That might be a short term strategy to avoid losing market share in the states and it’s rational if you think the tariffs are temporary. For goods like iPhones which are truly global that might last. But It doesn’t look like a stable equilibrium in the long term for any food which can support multiple suppliers because manufacturers who don’t do this will be more competitive in non us markets.
The tariff is applied to the import value. For many products you'll get a significant markup on top within the US for distribution, which is not affected by the tariffs.
This was a big worry initially when the tariffs were announced but it doesn’t actually seem to be happening. Most manufacturers are not adjusting their price structure because the effects are super hard to estimate (don’t forget that the US is still just 20% of worldwide demand)
This might have been true three months ago, but it isn't any more. Narrow margin business like independently owned coffee shops are already seeing consumables increase in price by up to 3x, which then leads them to have to add "tariff surcharges" that show up on their POS devices.
I think we agree?! I’m arguing that the tariff is being passed on to US prices and not distributed onto the worldwide customer base. A manufacturer that doesn't adjust their price structure is passing the price on because the tariff is applied by the government and not by the company selling the product.
Seems to have been the case with PS5 and Xbox consoles. The rest of the world was effectively subsidizing US gamers for a while, until prices there were jacked up even higher.
Aren't most subscriptions significantly cheaper outside the US? I don't know specifically about those, but YouTube's premium is pennies on the dollar in places like Ukraine, Turkey, etc.
> Sadly some manufacturers spread the cost across all consumers
Of course not. They charge the highest price they possibly can in each market, regardless of other factors. They're not compensating this here or that there. Every company always charge as much as they can get away with, that is the core function of business.
Tangential. It is fun to note how in ads showing watches the time is usually 9 past 10 as shown in the image.
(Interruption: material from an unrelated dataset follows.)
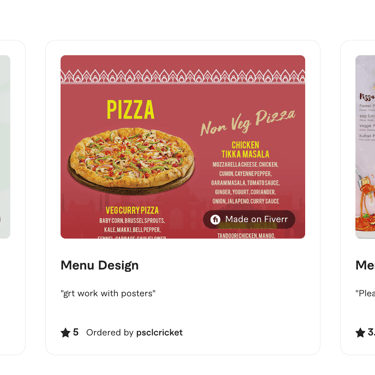This screenshot has width=375, height=375.
Task: Click the pizza photo on the menu
Action: coord(131,161)
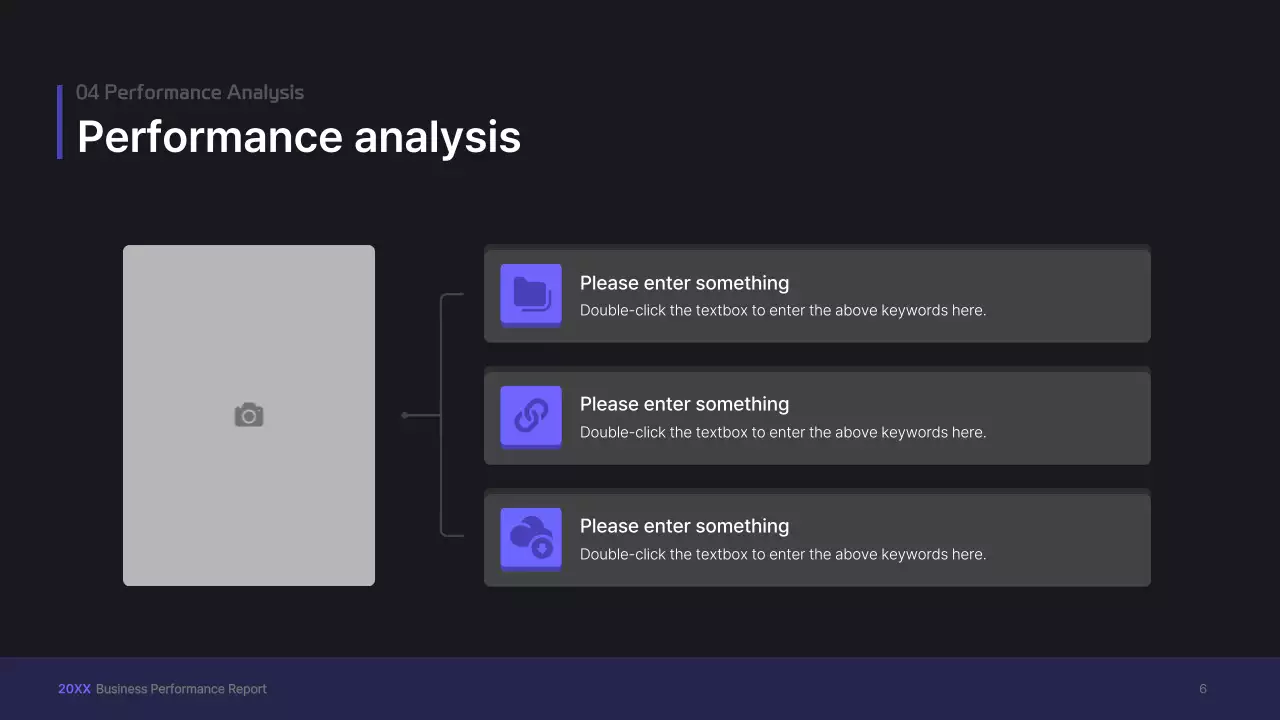
Task: Click description text in the bottom card
Action: coord(782,554)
This apparently gives the most pleasing balance of the watch dials for the eye, while not covering the time indicators below.
Do we still remember that Tariffs are supposed to raise the price of foreign goods and make domestic goods more reasonable for buyers? it targets buyers and this is how it works regardless of how it is presented to the public, I don't imagine lots of supporters if presented as it is.
During the middle ages, France and Spain (and probably Sicily/Southern Italy) used two numerals: Arabic and Roman. In the end, Arabic numerals gave our (western) current numbers and Romans are mostly kept in titles and names.
Some watches still use Roman numerals (XII, III, VI, IX), Swatch specify here that those are Arabic (12, 3, 6, 9).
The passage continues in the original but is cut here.